拮抗していたかに思われた技の鍔迫り合いは、ピカチュウのエレキボールがシャドーボールを破ると言う結果に終わった。シャドーボールを貫通したエレキボールは、そのままイーブイに接近し、イーブイは回避行動が間に合わずに正面から受けてしまった。
イーブイはその攻撃によってその場でダウンし、戦闘不能となる。シンジは慌ててイーブイの元へと駆け寄り、審判によって勝者の宣言がされた。
「イーブイ!大丈夫?」
『イブ……』
「ううん。よく頑張ったよ。サトシたちに負けないように、もっと強くなろう。」
イーブイはシンジに申し訳なさそうな顔をして呟いた。シンジはそんなイーブイを咎めることはせず、むしろ頑張ったと労いの言葉を送り、今よりも強くなろうと約束した。イーブイもそんなシンジの期待に応えたいと、強く頷いてくれた。
「今回は僕の負けだよ。でも次は!」
「ああ!俺だって負けないぜ!」
バトルを終えた両者は、互いの健闘を称え握手する。イーブイとピカチュウも仲が良く、互いにライバルとしての認識があるため2人で握手を交わす。観戦している人たちも、そんな二人に拍手を送ってくれた。
「さあ!ここまで連勝中のサトシ君に挑むのは誰だ!」
そこでマコトが私たちの出番だと張り切るが、第三者の声がそれを遮り、奥から一人の少年とポケモンが姿を現したのだった。サトシとシンジはその人物の顔を見て目を見開いた。
「久しぶりだな。」
「!?クロス!」
その人物はクロス。そして彼の横にいるのは彼の相棒と思われるまよなかのすがたのルガルガンだ。

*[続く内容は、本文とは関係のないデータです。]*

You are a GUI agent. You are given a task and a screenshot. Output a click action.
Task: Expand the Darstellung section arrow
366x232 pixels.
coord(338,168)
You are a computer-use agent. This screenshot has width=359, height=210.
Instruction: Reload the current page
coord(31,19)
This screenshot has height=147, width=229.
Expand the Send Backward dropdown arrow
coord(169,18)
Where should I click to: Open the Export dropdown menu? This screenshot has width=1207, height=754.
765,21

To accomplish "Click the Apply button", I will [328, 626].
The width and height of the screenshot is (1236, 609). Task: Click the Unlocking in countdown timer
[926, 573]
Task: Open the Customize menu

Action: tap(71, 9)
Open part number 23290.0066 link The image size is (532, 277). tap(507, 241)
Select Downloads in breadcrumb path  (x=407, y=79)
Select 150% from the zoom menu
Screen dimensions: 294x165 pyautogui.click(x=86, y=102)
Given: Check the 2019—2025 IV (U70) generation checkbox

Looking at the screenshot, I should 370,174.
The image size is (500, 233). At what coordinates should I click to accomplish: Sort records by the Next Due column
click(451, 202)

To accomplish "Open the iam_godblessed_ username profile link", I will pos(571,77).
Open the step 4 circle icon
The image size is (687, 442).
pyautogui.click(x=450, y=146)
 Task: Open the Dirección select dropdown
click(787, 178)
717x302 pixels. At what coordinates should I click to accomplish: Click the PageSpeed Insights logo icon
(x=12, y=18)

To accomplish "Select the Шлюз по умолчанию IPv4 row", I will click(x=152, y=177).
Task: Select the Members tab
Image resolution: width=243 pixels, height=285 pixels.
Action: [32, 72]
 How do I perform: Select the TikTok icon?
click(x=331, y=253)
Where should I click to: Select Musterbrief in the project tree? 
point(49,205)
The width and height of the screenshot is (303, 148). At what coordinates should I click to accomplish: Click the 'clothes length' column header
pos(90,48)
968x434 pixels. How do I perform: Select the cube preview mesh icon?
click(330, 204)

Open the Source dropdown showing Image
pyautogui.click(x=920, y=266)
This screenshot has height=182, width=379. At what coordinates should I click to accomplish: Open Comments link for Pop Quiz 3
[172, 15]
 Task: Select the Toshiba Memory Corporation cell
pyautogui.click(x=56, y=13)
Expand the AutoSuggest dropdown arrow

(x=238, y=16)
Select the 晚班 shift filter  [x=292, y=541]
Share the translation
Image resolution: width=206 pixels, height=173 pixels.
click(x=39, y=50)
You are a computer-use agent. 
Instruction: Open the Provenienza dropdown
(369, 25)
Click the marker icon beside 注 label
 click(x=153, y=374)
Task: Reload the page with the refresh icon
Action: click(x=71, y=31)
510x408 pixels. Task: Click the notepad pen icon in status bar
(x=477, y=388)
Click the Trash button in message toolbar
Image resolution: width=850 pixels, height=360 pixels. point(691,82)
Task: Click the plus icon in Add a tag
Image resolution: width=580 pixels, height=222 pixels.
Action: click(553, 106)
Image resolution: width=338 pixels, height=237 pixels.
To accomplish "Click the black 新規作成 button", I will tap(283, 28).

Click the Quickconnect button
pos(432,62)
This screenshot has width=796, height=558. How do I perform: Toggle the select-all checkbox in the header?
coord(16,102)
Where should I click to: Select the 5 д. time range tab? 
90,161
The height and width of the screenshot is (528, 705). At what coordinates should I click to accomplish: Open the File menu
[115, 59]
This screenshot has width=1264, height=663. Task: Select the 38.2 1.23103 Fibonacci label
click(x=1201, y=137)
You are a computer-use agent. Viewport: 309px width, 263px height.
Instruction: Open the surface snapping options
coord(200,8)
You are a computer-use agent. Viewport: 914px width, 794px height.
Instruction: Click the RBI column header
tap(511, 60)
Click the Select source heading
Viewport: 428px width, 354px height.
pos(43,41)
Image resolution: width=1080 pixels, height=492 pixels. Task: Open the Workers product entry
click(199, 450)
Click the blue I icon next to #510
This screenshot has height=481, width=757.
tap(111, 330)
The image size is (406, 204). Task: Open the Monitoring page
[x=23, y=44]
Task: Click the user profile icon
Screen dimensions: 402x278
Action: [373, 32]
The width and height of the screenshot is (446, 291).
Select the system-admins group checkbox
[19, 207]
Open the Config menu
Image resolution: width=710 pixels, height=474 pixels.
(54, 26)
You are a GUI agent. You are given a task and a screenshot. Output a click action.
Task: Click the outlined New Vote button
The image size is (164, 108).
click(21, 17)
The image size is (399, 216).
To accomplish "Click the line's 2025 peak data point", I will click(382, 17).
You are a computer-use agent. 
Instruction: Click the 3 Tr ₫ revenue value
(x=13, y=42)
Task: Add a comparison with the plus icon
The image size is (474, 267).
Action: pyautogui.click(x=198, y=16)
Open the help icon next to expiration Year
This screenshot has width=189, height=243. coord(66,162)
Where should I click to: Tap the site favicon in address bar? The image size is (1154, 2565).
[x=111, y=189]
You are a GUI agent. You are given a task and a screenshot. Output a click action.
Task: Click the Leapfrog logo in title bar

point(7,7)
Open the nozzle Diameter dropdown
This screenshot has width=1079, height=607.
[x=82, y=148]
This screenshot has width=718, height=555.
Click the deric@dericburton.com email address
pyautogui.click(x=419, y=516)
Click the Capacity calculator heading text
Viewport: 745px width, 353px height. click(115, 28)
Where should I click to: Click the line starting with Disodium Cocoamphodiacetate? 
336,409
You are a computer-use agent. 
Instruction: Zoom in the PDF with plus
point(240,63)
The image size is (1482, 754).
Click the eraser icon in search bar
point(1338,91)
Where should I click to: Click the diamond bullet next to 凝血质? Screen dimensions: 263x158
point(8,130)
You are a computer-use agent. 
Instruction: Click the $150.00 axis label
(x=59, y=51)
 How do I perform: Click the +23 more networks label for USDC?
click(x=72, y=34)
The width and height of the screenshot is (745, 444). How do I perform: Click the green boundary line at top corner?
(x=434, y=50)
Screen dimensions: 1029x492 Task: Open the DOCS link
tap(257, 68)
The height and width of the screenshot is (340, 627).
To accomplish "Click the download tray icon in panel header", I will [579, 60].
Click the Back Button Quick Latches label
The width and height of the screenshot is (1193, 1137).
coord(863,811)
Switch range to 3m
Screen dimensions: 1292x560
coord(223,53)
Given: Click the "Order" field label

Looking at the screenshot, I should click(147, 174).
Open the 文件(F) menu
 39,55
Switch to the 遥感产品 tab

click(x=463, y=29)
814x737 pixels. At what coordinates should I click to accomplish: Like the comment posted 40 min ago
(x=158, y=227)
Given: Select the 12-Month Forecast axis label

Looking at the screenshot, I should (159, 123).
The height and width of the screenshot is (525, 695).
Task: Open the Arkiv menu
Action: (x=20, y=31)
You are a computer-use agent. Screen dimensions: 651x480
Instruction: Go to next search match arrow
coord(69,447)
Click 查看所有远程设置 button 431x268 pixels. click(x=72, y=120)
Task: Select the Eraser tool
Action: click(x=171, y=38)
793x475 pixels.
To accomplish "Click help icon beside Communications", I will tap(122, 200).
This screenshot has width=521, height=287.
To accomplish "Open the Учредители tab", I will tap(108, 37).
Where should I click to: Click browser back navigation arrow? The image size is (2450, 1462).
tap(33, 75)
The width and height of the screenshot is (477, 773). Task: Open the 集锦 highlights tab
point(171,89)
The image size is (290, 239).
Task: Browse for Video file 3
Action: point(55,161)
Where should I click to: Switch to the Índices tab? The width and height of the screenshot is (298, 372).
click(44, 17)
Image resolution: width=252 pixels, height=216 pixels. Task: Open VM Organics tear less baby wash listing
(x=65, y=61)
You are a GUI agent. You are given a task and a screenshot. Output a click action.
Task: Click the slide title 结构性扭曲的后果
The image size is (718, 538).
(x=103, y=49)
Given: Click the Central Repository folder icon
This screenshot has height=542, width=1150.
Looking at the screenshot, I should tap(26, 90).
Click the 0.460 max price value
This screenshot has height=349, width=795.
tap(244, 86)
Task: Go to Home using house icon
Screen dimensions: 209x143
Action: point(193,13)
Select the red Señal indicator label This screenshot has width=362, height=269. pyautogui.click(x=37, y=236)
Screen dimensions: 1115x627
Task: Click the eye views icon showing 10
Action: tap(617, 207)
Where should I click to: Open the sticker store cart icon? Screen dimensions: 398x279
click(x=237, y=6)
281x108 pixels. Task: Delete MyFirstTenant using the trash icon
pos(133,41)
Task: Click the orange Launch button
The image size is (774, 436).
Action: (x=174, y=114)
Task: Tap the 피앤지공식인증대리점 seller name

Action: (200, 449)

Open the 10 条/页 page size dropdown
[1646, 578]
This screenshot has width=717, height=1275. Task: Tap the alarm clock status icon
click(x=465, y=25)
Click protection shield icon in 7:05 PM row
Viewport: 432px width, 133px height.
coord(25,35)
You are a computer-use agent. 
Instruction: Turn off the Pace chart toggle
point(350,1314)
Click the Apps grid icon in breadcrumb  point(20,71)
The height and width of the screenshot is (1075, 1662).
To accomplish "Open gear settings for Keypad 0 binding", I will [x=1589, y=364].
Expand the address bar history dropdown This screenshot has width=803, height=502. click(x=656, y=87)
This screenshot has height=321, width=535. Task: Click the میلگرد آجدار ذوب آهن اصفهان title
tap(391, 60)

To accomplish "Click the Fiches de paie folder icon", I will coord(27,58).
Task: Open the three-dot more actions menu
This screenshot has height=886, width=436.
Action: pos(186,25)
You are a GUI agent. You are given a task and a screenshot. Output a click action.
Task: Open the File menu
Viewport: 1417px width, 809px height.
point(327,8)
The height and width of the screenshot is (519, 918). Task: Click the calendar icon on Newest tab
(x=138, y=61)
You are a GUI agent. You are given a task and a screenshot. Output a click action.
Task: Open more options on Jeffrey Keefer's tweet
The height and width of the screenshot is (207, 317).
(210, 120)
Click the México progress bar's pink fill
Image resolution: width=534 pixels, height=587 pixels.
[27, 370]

クロスは以前サトシのゲットしたヒトカゲの元トレーナーで、ヒトカゲを弱いと言う一言で切り捨てた男である。サトシにとっても、リザードにとっても因縁深い相手である。ポケモンが大好きなシンジも、彼の考えに同意することは出来ない。サトシやシンジとは相容れない関係といってもいいだろう。
クロスは、連勝中のサトシに挑戦を申し込んだ。彼の目的は最強のトレーナーになること。故に、サトシに力の違いを見せつけるために姿をあらわしたのだろう。サトシも覚悟はできているようで、彼の挑戦を受け入れた。
こうして、サトシのリザードと、クロスの持つ最強のほのおタイプ、ガオガエンとのバトルが開始された。
だが、結果だけ言えば惨敗。見事にクロスの策略にかかってしまった。
サトシは始め順調に攻め込み、ガオガエンを追い込んでいたように見えた。だが、それはあくまでクロスがそう仕向けただけ。ガオガエンは攻撃を敢えて受け続けることで、自らの攻撃力を高め一気に勝負を決める、それこそが彼の狙いであった。
一方、サトシのリザードは進化したばかりで自分の変化した力に追いつけていなかった。それ故に、後半では技を上手く出すことができず、一方的に攻め込まれてしまい圧倒的な力の差を見せつけられた敗北となってしまった。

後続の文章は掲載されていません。